By MK Narayanan (19 February 2018) – As India’s salience in global matters grows — amply demonstrated recently by the presence of 10 leaders from the Association of Southeast Asian Nations (ASEAN) at India’s Republic Day celebrations, the visit of Israeli Prime Minister Benjamin Netanyahu to India, and Prime Minister Narendra Modi’s latest forays to the United Arab Emirates (UAE), Oman and Palestine — its leaders also need to contemplate and reflect deeply on what is happening in India’s immediate neighbourhood.

Far more than East, South-east Asia, or West Asia, it is India’s immediate neighbourhood that directly impacts it geopolitically, geo-strategically and geoeconomically. Whatever be the ambit of India’s reach elsewhere, India’s principal focus, hence, will need to be on this neighbourhood.

India can afford to live with demands such as the one made at the recently concluded ASEAN-India Commemorative Summit, where it was urged to play a pro-active role in the Asia-Pacific region, without needing to take hard decisions. It possibly also does not have to answer questions as to whether ASEAN nations fully back India’s membership of the Quadrilateral (Australia, Japan, the United States and India), even as most of them back China’s Belt and Road Initiative. India can even afford to skirt the issue as to whether ASEAN-India relations are all embracing in nature or limited only to specific aspects.

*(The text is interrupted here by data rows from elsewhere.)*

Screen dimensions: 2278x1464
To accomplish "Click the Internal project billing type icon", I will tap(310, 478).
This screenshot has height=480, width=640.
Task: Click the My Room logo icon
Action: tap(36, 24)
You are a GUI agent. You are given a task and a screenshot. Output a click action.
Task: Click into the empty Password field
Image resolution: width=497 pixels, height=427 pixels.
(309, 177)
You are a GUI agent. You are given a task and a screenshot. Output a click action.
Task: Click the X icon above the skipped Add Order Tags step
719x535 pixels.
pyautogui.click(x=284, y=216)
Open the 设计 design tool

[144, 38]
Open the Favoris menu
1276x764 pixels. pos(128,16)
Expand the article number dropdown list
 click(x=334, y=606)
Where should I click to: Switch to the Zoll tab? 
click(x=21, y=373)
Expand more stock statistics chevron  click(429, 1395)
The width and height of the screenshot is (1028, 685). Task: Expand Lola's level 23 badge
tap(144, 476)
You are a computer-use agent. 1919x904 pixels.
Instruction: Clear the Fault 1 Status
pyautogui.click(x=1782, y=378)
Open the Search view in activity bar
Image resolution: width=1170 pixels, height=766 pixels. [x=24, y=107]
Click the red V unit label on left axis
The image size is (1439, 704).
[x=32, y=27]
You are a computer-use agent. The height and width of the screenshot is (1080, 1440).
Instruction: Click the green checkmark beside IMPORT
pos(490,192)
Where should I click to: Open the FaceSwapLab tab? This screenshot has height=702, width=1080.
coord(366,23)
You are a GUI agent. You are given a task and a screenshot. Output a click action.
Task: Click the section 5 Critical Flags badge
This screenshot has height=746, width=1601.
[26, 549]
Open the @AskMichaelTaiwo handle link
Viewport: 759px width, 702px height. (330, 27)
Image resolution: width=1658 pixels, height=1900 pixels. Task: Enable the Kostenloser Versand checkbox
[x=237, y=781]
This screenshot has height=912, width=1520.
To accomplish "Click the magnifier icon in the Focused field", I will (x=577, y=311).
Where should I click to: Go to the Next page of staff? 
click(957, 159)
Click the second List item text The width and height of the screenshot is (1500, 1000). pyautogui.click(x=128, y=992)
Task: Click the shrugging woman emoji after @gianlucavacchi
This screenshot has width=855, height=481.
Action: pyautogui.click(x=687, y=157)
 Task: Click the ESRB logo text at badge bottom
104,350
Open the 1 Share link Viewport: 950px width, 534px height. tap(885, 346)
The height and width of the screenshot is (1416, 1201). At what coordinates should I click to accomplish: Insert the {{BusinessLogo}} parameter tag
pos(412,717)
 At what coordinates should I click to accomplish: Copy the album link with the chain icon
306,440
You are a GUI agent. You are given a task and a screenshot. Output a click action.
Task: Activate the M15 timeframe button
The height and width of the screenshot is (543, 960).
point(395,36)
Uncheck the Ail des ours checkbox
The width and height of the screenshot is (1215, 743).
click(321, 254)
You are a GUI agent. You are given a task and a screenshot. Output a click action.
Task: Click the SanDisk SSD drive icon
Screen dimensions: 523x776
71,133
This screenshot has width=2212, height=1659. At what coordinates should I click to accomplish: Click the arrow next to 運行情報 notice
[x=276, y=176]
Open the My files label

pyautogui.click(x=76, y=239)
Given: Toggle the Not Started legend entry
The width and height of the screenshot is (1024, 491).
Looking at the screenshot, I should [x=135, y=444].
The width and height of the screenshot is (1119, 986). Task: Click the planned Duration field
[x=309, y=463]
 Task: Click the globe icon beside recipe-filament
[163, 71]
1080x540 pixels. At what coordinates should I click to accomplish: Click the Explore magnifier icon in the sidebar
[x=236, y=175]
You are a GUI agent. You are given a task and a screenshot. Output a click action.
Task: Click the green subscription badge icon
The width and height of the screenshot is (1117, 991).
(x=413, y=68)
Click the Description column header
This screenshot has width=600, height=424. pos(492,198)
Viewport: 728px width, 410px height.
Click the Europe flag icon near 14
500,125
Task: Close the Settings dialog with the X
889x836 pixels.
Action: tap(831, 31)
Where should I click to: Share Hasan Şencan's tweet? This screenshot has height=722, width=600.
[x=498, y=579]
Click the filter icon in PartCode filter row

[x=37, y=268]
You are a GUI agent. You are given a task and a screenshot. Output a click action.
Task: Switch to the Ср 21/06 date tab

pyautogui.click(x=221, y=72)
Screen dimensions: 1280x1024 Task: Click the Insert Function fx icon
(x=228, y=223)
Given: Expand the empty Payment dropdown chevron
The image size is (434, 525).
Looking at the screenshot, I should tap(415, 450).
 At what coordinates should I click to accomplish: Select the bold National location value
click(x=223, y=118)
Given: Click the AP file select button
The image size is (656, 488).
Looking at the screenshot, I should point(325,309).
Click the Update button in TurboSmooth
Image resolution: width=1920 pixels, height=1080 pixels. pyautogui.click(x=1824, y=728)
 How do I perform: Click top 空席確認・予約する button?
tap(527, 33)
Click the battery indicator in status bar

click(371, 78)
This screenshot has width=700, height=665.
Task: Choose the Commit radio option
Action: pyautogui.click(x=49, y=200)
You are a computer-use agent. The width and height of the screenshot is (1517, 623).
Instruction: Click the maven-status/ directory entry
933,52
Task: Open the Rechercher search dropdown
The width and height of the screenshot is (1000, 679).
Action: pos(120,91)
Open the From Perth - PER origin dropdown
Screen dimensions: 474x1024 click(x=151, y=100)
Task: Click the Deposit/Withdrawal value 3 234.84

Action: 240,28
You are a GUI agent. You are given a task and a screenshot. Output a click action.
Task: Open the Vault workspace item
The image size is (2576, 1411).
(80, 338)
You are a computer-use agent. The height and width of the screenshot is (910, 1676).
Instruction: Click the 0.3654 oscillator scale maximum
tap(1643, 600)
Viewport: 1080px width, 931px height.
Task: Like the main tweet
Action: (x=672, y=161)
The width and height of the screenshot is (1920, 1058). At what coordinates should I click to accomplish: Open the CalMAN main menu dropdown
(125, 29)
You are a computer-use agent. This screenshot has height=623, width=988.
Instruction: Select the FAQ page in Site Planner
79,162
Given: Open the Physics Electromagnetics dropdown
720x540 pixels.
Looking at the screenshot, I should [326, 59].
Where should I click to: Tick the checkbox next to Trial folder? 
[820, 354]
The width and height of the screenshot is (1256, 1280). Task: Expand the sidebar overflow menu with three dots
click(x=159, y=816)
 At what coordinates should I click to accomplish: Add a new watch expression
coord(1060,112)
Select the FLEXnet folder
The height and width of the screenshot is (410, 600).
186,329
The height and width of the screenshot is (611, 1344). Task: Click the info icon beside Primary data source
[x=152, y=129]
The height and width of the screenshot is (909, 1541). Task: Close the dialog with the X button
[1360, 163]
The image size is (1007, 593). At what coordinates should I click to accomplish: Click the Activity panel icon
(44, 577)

In West Asia, India still possesses enough leeway to engage in skilful manoeuvre around contentious issues without having to take a stand. India could, thus, successfully handle an Israeli Prime Minister’s visit to India just prior to Mr. Modi’s visit to Palestine, and yet avoid a negative fallout. It could also separate the technological “blush” of Mr. Netanyahu’s visit without having to take a clear stand on the issue of Jerusalem. Likewise, Mr. Modi, during his Palestine visit could conclude as many as six agreements and express the hope that Palestine would soon emerge as a sovereign independent country in a peaceful manner without having to specifically refer to a “united” and “viable” Palestine.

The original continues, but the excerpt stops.